A regional STEM Network, whose goal is a “world class” STEM education for all students in the Road Map Districts, has developed a five-year businessplan to bring this goal to fruition. Leading the effort is Puget Sound Educational Service District (PSESD), Community Center for Education Results (CCER), Washington STEM and a Leadership and Advisory Team of STEM businesses, community organizations, higher education, youth, and K-12 educators. The “Road Map” districts are Renton, Tukwila, Highline, Kent, Federal Way, Auburn and South Seattle. These districts and their community partners are working to double the number of students who are on track to graduate from college or earn a career credential by 2020 and to closing the achievement gap. Their work is referred to as the Road Map Project, a collective impact initiative being led by CCER.

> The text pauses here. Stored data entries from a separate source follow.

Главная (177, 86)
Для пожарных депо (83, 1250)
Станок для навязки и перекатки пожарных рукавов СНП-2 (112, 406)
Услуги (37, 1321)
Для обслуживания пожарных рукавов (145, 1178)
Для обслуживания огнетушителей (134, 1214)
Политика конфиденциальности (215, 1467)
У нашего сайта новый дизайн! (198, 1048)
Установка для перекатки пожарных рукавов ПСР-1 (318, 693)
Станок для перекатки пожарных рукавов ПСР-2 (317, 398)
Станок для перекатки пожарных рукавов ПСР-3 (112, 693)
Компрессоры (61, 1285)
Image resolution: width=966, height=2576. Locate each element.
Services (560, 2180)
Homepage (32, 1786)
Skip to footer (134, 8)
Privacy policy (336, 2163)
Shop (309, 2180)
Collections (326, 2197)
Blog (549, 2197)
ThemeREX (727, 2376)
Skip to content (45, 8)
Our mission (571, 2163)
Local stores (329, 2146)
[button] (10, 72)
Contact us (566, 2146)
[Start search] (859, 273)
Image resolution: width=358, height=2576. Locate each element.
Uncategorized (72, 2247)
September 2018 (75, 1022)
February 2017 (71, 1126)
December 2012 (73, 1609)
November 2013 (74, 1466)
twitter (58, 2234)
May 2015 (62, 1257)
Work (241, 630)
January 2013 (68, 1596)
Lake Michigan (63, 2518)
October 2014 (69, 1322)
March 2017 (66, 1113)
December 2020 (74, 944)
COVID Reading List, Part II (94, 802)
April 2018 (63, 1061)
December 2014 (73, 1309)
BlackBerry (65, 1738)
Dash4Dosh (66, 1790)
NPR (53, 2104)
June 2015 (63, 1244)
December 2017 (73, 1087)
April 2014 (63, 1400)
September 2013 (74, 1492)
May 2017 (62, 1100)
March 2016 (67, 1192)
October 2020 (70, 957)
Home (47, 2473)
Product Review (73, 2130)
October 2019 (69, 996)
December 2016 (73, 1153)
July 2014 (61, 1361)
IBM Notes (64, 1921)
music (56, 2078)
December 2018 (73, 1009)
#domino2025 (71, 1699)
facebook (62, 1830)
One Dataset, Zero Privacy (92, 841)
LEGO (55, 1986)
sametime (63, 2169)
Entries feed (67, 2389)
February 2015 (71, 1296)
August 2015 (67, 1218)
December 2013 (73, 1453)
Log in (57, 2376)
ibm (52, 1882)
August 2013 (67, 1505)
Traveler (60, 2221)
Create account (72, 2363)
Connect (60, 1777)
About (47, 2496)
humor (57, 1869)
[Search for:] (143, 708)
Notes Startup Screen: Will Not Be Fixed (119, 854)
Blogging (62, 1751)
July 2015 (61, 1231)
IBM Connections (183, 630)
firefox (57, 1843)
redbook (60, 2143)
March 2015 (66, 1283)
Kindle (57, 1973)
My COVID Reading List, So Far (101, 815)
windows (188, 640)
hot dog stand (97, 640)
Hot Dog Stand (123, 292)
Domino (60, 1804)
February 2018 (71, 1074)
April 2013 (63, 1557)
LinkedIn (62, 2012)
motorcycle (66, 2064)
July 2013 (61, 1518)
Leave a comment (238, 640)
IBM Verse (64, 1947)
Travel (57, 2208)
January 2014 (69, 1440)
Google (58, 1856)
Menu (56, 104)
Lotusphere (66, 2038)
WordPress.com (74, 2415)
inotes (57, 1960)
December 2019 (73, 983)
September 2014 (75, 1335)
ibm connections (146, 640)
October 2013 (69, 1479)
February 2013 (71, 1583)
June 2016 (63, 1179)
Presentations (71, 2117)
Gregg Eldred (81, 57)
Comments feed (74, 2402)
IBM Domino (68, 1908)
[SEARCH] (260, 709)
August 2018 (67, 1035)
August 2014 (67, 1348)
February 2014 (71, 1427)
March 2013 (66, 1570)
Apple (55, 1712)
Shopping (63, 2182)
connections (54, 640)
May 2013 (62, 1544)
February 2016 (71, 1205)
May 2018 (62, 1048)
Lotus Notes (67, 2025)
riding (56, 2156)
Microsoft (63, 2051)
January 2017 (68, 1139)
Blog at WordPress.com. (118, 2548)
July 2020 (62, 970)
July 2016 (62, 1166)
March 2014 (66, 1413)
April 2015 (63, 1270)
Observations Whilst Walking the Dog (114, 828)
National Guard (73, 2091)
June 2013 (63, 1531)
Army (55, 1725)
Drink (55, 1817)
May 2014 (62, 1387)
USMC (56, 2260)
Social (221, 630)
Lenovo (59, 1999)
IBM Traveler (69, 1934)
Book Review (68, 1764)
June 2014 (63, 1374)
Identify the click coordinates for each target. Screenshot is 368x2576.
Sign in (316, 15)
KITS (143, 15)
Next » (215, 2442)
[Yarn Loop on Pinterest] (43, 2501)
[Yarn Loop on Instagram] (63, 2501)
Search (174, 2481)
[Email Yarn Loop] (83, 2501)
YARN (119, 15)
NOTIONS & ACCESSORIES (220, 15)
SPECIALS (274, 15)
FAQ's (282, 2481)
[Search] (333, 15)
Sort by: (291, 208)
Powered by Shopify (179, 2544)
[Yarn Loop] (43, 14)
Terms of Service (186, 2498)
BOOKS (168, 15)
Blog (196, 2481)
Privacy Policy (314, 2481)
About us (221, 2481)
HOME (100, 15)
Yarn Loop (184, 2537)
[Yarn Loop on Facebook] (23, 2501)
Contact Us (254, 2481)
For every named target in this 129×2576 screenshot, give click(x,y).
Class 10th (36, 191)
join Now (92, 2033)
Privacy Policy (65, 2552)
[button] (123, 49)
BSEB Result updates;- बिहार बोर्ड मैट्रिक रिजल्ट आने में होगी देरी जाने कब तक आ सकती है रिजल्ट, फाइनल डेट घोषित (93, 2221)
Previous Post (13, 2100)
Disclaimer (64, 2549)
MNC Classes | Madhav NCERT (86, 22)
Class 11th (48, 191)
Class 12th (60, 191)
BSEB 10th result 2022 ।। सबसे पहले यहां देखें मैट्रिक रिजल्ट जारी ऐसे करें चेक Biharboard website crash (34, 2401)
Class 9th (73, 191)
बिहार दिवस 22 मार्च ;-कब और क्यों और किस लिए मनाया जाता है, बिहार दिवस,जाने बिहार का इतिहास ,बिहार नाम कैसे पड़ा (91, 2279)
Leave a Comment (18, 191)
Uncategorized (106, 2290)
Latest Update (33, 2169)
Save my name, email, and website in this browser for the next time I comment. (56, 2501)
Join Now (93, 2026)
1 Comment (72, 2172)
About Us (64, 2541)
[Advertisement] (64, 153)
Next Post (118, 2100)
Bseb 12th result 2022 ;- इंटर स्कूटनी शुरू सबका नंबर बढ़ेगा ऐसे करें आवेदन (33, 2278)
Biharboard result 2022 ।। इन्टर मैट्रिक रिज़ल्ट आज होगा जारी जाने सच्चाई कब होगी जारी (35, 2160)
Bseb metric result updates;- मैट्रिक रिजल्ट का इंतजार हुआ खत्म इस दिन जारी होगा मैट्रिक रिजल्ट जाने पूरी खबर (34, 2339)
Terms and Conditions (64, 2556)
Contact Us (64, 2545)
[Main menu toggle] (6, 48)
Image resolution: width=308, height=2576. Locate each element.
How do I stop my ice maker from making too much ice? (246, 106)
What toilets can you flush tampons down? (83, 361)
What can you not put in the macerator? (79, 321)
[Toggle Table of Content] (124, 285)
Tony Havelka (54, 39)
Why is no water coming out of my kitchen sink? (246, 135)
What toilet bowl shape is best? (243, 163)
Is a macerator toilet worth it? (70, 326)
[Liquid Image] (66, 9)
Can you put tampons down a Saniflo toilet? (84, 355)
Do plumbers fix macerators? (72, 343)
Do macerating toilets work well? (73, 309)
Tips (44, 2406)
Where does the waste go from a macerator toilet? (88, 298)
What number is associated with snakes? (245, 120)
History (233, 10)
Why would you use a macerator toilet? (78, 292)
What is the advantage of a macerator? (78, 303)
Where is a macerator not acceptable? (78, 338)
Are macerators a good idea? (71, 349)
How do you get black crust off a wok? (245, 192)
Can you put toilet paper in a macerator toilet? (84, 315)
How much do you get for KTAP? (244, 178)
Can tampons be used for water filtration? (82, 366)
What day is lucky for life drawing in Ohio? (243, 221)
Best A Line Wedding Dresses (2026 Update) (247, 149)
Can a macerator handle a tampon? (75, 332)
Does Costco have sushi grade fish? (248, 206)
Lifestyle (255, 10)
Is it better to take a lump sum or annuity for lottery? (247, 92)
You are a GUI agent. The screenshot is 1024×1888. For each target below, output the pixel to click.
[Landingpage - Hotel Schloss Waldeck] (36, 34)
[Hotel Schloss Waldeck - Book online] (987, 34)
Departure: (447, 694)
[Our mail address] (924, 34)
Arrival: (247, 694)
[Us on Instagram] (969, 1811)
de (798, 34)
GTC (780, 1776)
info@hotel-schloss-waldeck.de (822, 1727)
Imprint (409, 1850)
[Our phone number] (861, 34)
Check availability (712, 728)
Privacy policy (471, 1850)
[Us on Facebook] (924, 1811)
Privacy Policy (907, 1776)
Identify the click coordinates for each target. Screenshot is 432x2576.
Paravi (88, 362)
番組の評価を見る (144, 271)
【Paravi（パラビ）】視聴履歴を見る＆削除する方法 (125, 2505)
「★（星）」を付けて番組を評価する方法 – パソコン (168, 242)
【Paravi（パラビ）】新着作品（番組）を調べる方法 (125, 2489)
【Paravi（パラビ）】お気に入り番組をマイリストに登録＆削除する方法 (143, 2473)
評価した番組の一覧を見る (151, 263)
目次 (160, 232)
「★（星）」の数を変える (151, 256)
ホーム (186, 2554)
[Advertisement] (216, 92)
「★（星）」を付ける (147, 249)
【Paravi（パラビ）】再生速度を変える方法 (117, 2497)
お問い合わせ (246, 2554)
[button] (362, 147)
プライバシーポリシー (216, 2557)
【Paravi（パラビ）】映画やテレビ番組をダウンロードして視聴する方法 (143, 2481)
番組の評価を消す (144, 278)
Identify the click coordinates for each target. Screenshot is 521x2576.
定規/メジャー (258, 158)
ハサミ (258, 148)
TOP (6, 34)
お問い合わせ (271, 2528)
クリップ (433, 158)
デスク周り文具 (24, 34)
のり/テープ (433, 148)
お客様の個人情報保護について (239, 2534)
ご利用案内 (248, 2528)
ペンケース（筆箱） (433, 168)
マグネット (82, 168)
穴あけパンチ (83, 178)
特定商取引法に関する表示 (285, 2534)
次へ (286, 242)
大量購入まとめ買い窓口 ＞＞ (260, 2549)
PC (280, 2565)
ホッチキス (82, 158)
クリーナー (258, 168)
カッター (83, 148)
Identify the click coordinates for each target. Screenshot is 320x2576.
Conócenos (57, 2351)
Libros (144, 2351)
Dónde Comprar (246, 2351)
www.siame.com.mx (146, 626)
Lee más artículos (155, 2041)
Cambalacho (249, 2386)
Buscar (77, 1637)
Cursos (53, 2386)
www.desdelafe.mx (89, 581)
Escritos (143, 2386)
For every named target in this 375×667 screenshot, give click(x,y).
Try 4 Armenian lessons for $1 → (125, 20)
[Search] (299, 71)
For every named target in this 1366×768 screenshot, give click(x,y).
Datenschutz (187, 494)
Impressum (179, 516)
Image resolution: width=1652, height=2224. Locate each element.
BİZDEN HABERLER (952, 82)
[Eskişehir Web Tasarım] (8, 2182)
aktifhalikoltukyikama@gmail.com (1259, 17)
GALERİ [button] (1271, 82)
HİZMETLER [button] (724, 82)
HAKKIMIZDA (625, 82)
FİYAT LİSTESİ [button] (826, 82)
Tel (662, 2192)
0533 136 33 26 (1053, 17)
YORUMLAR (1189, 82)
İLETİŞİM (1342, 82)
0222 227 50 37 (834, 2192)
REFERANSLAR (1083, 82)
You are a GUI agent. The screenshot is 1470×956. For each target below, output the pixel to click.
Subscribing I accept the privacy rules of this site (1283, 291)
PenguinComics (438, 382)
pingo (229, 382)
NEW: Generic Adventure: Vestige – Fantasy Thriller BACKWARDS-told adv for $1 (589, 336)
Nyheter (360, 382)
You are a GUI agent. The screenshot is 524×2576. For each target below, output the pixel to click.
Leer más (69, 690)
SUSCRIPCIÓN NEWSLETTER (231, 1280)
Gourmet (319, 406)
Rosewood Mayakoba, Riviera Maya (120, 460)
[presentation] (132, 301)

The STEM Network is working collaboratively with the Road Map Project. The goal is to achieve educational and workforce needs. That means preparing all students to be STEM literate and creating clear pathways to STEM fields in post-secondary education and careers. We want all students in the Road Map districts prepared for STEM jobs so they can participate in and propel our innovation-oriented, knowledge-based local economy.
The STEM Network is an action-oriented partnership of multiple organizations within a defined geographic area, working in concert toward the common goal of student success in STEM. This community-based strategy engages schools, nonprofits, businesses, and others to drive innovation and improvements in STEM teaching and learning at a systems level.
Why a STEM Network?
While teachers are the number one driver of student academic performance, teachers cannot do it alone. We must leverage all the assets of a community to support the effectiveness of teachers and the success of students. The STEM business community is a key partner is improving STEM education for our students.
Tipping Point – We can dramatically increase student impact, and ultimately scale more quickly, by implementing a community-based strategy to STEM education. Previous efforts to improve student learning outcomes in STEM have fallen short for many reasons, including a lack of agreed upon goals, the inability to overcome barriers, or because certain groups were not at the table. Bringing key stakeholders together into a STEM Network represents an opportunity to mitigate such risks and reach a tipping point for system change.